**To do**:
Quote the records word for word, beginning at the line that contains "You are a computer-use agent." and stopping after the line that contains "Instruction: Click the cyan 1? forecast label".

**Information given**:
----------------
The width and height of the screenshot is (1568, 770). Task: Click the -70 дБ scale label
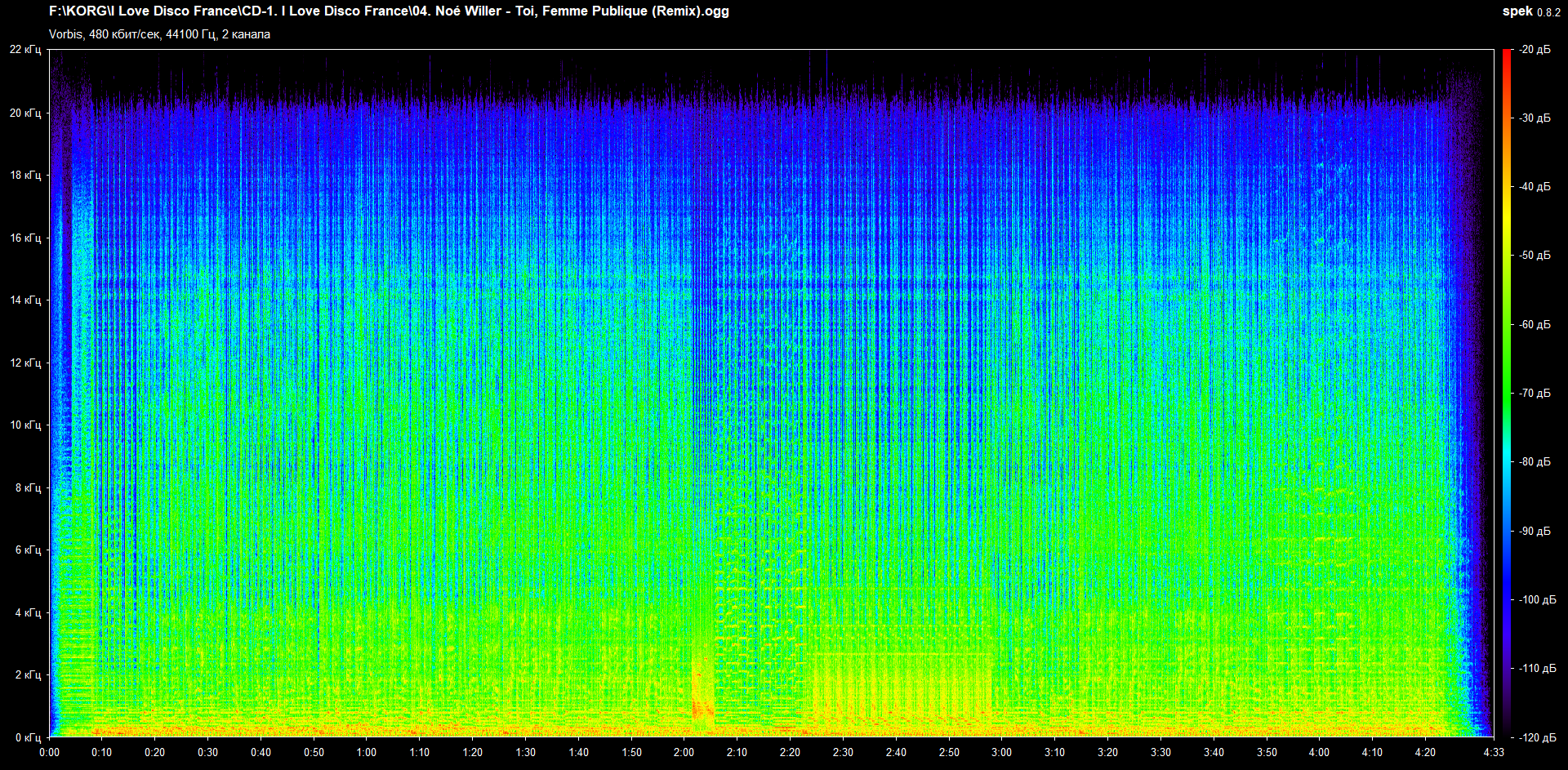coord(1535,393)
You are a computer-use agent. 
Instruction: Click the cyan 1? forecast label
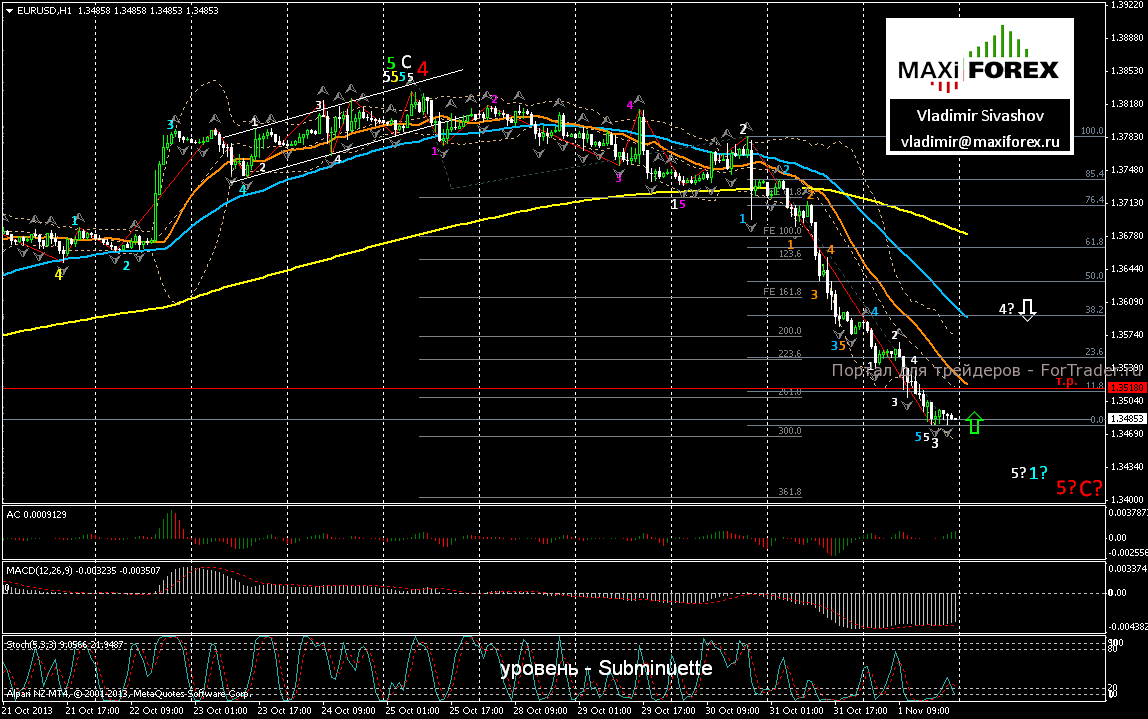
----------------
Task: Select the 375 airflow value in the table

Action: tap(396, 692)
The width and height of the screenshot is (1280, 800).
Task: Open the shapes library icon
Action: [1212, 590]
----------------
**Task result**:
You are a computer-use agent. 
Instruction: Click the cyan 1? forecast label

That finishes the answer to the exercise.